Community Stem Cell Banking: Ending the waiting game for patients needing stem cells


Earlier this month a communication was shared with you about LifeCell’s new initiative of “Community Stem Cell Banking”, down below is a real-life case that will help you understand the importance of this module & how this can help your family. To upgrade to community banking:

Four years after the mournful death of Dr. Nalini Ambady, the first Indian Professor of Psychology at Harvard University, there is still a huge need for stem cells in India.

Dr. Nalini who hailed from Kerala, lost her battle against Leukemia at an age of 54, as the matching stem cell donor identified for her transplant backed off at the last minute. The doctors attribute her loss to the lack of awareness of stem cell preservation and donation in the country.

Even 4 years down the lane, the challenges that patients face in finding matching donor stem cells remain. Many patients are still left in despair due to unavailability of adequate number of stem cell units, high transplant expense and lack of facilities at the hospitals to initiate a global search.

Stem cell transplant is the only proven and effective therapy for serious conditions such as leukemia, lymphoma, multiple myeloma, neuroblastoma, sickle cell anemia and many primary immunodeficiency disorders. Standard therapy for such conditions includes strong radiation and chemotherapy to wipe out all the affected cells, followed by stem cell transplant that produces new, healthy cells within the body.

Just as how blood from a donor has to be matched by Rh-typing before a transfusion, stem cells from a donor should be HLA (Human Leukocyte Antigen) typed before a transplant. Only stem cells from donors that are HLA matched with the patient can be infused into the patient.
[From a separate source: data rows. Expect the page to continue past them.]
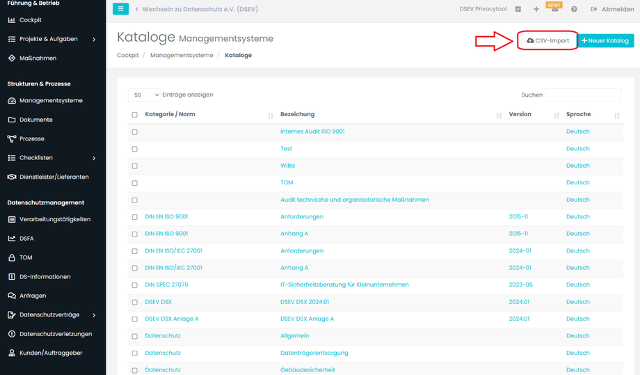Focus the Suchen search field
The image size is (640, 375).
pos(583,95)
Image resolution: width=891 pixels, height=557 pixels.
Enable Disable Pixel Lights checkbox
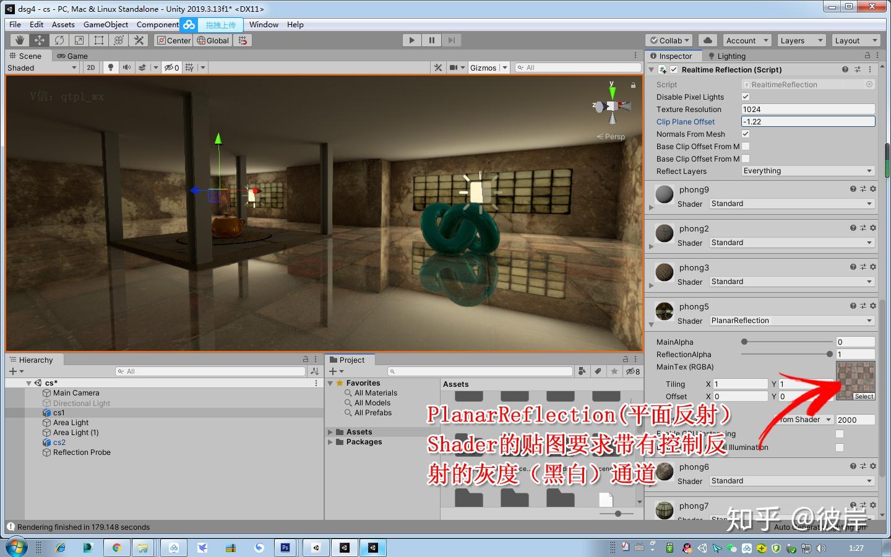click(x=746, y=97)
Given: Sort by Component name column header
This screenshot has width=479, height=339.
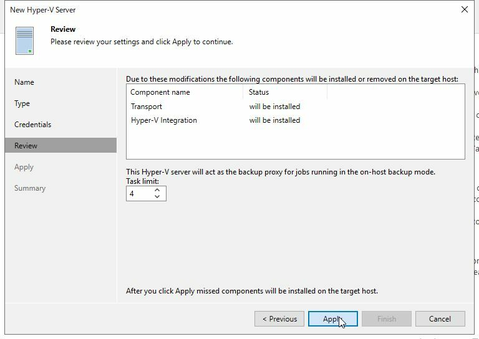Looking at the screenshot, I should tap(160, 92).
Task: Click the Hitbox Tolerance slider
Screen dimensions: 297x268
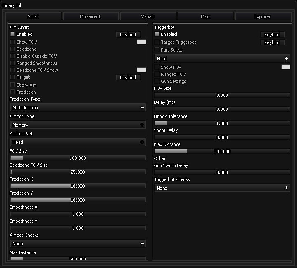Action: pos(222,123)
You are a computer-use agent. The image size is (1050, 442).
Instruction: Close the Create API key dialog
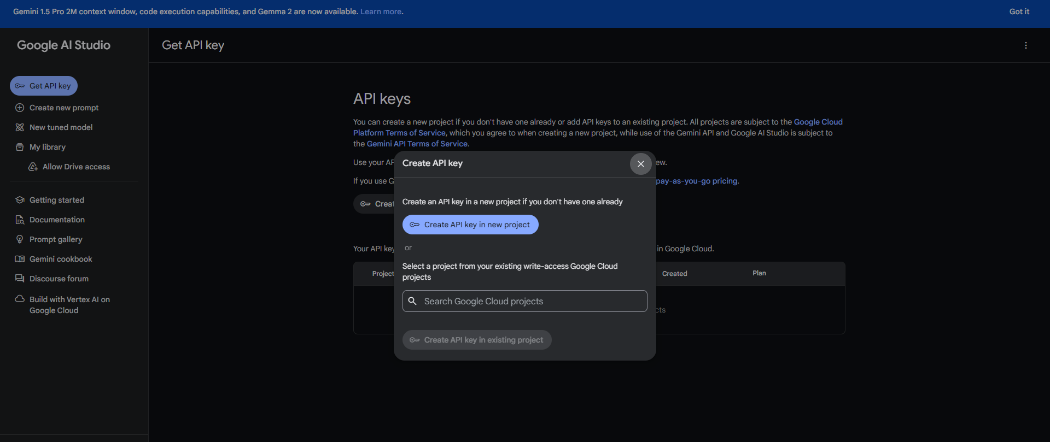click(641, 164)
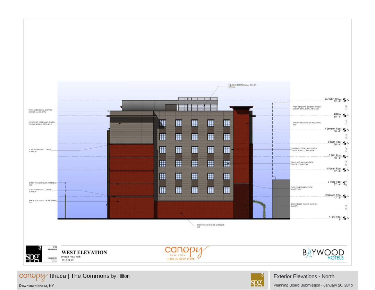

Stem cells are found in various parts of the body such as peripheral blood, bone marrow, dental pulp, umbilical cord and so on. Currently matching donor stem cells can be sourced either from a public stem cell bank in which parents donate their baby’s umbilical cord stem cells at the time of birth or a bone marrow registry which is a listing of donors who are willing to donate stem cells from their body. The biggest challenge in India, however, is that owing to lack of awareness, the number of available donor samples or registered bone marrow donors is very low, making it difficult to find a match.

Dr.Neeraj Sidharthan from Kochi said that in Dr. Ambady’s case, though a bone marrow donor was identified, he had backed out fearing the pain of bone marrow stem cell extraction. According to him, lack of awareness on stem cells, and infrastructure are the major issues in India.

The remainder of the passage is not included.